▶ **EXTRACTED RECORDS**:
----------

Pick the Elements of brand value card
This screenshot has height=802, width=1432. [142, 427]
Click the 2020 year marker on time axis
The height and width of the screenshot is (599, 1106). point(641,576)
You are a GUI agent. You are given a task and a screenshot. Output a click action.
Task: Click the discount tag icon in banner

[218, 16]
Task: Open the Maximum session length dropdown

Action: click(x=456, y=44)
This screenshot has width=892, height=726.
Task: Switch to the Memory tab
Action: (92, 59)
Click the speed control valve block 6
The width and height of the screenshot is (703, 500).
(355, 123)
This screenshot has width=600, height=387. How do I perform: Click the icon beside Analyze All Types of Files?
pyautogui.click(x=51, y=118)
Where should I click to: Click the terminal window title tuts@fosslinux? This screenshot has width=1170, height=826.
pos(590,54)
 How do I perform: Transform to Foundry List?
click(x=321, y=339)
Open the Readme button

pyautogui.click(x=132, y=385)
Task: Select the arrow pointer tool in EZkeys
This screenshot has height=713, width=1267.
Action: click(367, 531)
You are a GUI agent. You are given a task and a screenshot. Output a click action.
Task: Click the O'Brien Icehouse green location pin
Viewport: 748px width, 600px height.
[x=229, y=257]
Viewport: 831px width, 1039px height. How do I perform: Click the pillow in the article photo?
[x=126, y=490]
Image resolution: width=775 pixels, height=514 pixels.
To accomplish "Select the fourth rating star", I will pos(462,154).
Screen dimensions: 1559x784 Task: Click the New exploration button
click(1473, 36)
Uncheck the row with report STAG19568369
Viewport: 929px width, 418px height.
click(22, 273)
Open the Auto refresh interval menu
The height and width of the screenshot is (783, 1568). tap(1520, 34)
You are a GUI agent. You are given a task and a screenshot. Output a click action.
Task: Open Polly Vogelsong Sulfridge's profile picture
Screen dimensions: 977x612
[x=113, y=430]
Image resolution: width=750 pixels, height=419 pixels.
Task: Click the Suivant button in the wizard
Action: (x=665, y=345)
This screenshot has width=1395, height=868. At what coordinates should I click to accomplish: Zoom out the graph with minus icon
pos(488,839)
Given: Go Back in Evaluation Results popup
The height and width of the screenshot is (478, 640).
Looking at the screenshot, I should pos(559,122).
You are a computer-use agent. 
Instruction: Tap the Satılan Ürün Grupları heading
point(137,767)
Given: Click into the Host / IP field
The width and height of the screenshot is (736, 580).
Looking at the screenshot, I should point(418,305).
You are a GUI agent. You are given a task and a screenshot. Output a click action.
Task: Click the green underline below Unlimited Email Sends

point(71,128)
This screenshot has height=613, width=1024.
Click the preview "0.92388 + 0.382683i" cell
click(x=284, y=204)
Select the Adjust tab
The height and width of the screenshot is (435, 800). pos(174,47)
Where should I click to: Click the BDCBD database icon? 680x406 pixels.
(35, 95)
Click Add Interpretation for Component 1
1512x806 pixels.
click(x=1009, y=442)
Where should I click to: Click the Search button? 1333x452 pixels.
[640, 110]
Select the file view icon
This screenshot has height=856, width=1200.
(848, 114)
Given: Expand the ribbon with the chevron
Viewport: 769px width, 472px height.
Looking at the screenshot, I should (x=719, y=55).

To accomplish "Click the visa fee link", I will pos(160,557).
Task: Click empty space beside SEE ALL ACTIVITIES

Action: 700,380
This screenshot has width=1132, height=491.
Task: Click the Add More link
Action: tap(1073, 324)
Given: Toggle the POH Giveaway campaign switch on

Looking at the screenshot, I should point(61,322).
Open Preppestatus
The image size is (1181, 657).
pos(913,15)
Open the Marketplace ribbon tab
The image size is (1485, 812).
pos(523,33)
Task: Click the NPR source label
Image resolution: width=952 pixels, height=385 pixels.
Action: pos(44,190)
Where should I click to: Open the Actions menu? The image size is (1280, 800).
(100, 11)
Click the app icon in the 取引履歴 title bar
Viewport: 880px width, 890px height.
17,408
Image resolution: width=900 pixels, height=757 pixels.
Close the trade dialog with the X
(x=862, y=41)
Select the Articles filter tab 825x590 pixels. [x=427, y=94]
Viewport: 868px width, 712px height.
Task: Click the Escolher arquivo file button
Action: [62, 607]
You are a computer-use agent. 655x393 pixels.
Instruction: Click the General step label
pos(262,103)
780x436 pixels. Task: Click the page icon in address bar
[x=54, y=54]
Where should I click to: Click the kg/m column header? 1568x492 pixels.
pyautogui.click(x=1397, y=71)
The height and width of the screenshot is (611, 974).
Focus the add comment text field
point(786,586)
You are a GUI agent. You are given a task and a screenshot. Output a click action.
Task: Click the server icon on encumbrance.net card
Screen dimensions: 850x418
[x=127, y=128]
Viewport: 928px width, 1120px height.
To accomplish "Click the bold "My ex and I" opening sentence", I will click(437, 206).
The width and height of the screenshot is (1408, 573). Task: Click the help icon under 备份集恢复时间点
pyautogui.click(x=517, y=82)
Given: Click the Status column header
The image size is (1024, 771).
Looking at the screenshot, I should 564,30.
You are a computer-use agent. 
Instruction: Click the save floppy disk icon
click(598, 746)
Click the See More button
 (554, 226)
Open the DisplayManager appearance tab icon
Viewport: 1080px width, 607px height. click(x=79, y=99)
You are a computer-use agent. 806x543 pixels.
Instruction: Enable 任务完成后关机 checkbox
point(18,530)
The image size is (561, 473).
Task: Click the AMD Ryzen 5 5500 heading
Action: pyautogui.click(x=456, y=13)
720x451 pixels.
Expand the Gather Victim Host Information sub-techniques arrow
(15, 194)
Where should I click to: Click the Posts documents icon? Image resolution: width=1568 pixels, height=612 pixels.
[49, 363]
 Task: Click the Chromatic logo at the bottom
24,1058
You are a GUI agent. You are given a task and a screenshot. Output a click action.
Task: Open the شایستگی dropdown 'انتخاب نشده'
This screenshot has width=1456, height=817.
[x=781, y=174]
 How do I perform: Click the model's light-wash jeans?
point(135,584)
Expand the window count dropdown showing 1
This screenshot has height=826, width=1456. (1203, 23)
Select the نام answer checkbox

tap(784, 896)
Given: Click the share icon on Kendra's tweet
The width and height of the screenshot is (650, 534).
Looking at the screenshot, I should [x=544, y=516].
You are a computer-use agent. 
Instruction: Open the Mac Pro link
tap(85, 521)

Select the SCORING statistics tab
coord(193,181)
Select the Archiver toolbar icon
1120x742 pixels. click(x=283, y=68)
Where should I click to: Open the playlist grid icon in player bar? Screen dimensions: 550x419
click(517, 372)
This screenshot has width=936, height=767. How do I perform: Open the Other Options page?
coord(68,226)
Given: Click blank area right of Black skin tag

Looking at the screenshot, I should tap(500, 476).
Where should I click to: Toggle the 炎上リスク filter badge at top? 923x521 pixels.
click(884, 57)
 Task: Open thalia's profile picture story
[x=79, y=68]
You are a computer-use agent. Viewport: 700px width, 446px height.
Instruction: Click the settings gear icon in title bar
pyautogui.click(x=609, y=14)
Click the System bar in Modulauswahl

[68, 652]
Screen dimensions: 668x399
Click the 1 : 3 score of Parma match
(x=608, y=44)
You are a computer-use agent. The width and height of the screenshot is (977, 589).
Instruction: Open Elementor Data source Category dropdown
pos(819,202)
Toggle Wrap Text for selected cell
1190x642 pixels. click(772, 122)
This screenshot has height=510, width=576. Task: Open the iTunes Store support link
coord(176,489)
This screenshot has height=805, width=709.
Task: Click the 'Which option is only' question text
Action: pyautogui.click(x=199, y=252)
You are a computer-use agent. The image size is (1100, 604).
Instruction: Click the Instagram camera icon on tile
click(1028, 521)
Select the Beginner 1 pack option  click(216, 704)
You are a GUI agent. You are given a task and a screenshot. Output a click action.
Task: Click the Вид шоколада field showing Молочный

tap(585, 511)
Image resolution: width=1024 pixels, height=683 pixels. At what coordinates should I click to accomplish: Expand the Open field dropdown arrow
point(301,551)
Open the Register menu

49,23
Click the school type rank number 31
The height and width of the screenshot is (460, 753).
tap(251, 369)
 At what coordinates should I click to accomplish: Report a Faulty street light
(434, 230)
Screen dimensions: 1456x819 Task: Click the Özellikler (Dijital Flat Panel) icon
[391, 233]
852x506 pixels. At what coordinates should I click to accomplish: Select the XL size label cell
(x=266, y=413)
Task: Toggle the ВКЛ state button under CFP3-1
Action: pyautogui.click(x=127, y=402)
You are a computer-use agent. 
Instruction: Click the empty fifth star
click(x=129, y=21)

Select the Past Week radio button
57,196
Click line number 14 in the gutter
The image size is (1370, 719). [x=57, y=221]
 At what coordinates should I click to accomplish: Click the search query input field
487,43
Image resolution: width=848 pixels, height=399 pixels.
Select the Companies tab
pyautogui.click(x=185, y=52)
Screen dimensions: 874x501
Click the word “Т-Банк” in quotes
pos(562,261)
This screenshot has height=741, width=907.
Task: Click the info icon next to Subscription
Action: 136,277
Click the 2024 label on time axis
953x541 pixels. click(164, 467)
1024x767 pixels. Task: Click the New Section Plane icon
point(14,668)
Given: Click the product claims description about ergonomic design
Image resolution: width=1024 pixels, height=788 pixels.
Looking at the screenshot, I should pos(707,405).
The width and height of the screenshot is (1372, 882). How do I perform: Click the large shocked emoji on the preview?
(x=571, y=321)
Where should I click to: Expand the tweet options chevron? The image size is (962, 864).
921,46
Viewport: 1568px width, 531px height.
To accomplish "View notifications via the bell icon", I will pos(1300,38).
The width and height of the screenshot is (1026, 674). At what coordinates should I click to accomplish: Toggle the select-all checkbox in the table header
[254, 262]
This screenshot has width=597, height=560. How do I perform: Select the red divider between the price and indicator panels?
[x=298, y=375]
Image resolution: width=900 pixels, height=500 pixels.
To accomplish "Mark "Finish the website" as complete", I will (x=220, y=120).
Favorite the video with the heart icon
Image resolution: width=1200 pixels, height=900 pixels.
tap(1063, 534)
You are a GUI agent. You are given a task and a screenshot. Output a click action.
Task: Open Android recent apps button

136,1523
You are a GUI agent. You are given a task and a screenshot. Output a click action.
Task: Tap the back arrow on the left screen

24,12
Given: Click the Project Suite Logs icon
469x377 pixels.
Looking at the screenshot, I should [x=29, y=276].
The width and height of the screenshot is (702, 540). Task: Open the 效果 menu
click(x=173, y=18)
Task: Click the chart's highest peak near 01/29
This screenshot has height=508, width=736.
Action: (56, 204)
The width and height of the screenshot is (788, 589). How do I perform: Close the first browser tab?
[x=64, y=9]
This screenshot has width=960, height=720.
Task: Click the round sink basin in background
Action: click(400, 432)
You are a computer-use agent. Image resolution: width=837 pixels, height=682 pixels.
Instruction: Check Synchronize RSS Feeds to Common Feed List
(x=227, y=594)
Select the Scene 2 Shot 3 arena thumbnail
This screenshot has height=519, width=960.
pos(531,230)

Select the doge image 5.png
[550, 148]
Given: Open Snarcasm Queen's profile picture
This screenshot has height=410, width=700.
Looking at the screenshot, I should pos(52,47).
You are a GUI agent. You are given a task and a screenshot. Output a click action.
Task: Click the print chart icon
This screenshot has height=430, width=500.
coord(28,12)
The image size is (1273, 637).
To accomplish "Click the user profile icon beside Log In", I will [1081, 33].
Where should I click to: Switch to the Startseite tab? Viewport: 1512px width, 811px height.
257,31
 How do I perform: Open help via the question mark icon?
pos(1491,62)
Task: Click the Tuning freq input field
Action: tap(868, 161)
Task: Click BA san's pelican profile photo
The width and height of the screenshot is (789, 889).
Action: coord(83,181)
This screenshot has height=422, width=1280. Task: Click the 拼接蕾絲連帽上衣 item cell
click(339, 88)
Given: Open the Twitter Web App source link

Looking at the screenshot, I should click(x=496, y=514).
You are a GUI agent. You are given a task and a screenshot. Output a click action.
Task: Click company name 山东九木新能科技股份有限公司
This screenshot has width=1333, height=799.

----------

▶ **WHAT THE TASK ASKS**: Find the string "chart" in the material above, and report every line where it occurs.

▶ **TASK SOLUTION**:
Task: Click the chart's highest peak near 01/29
Task: Click the print chart icon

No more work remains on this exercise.